On the one hand, recruitment is costly, takes time and needs to be done in an effective way to find the right people for the right job. A chatbot can solve the first two problems quite convincingly. Generation Z spends most of their time on messaging apps. This means that if recruiters target these apps, they are likely to reach out to a wider variety of potential candidates. Starting an application in a messaging platform is user-friendly and relatively easy for the applicant. Furthermore, with applicants searching for more than one job at the same time, the instant and quick process reduces wait times, speeding up the recruitment process, meaning firms do not lose out on great applicants selecting other jobs first.
A hybrid chatbot has the capability to pass on the applicant to a recruiter at any stage of the application where human contact is necessary. For example, the chatbot could sort and filter applicants based on the analytics it collects and pass on the applicants to recruiters that meet certain base criteria (such as relevant experience or skills) for an interview.
With the data collected from the chatbot available for the recruiter to use in further stages of the process, it means that recruiters can spend less time asking simple questions and have more time to dig deeper into the person’s skills and attributes. This will result in a higher quality recruitment process.
There are clear advantages of using a chatbot in your operations.

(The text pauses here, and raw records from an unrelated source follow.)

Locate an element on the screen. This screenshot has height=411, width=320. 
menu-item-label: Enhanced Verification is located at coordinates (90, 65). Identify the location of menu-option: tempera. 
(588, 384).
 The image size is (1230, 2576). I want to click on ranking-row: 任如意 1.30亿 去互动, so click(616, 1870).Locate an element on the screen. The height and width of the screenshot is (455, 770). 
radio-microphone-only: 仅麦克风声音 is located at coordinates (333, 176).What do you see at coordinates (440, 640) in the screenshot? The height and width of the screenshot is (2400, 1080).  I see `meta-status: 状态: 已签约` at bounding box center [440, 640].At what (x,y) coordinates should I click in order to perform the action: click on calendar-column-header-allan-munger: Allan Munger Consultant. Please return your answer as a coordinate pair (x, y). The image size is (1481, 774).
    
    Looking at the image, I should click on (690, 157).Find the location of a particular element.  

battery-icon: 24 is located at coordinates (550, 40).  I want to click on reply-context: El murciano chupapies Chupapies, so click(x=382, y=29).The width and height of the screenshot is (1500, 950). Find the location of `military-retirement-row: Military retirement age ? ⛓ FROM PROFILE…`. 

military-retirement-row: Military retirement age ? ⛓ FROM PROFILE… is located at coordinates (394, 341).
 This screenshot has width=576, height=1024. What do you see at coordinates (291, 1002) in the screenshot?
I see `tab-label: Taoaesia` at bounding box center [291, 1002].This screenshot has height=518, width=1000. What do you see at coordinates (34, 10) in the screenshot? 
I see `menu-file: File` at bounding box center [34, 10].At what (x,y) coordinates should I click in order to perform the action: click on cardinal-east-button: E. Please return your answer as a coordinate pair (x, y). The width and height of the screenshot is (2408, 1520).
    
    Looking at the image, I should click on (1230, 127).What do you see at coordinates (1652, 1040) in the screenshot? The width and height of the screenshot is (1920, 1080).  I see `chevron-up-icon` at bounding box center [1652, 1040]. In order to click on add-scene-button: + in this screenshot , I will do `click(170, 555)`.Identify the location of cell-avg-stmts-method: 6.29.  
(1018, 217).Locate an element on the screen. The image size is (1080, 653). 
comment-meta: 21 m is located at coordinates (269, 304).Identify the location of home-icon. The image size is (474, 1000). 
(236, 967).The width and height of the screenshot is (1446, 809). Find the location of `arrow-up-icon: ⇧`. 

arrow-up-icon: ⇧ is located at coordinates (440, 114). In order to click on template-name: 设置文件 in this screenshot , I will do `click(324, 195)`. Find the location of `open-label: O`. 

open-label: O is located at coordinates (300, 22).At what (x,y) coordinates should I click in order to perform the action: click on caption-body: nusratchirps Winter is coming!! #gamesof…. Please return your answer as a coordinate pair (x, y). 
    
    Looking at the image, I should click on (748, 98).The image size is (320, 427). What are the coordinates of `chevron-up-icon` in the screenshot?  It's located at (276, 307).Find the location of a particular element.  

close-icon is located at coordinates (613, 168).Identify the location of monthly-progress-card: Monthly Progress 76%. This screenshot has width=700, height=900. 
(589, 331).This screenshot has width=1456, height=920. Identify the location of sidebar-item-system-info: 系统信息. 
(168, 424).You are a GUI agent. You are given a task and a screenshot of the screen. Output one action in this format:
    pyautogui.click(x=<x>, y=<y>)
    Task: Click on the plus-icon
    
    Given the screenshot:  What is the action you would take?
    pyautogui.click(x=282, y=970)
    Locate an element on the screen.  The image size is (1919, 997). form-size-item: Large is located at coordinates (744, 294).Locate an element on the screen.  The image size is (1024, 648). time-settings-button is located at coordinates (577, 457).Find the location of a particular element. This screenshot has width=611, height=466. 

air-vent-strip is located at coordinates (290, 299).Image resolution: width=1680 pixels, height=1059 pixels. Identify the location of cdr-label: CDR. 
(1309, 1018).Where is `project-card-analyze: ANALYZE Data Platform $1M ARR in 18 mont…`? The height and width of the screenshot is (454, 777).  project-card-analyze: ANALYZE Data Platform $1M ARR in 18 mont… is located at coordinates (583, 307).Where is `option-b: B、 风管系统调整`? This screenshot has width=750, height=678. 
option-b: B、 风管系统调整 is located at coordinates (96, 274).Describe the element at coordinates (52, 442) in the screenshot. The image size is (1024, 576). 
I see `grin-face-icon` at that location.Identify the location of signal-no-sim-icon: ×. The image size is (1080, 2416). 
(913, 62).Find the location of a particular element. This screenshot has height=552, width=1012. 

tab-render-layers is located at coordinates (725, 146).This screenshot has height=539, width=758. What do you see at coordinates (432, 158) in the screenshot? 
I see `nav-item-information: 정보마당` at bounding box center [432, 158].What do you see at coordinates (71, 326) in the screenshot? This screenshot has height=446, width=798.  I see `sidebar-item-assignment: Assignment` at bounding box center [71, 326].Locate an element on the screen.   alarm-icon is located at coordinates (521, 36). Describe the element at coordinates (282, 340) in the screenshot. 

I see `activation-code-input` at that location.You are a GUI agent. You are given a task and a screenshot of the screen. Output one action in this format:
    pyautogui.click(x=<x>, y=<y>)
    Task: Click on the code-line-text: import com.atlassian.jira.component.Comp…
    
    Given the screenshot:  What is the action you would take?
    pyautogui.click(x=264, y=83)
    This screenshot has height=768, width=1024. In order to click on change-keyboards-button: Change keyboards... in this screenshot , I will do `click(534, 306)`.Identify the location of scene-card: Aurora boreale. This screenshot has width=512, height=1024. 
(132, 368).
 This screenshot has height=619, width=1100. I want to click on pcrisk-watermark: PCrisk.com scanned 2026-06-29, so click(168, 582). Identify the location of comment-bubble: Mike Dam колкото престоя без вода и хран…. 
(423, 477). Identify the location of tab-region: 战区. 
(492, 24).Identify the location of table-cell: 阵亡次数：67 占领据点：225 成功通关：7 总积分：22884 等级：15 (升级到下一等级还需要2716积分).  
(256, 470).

However, without a hybrid chatbot strategy, the value a chatbot has is seriously limited. Chatbots that fail to recognize this important next step in their development will fail to gain traction die out. It is important to start automating low-end tasks and allow humans to take over the complex tasks to move your way up the value chain. Hybrid chatbots will get a great return on investment. The partnership between humans and chatbots is exciting, we can’t wait to see where it will take us and so should you.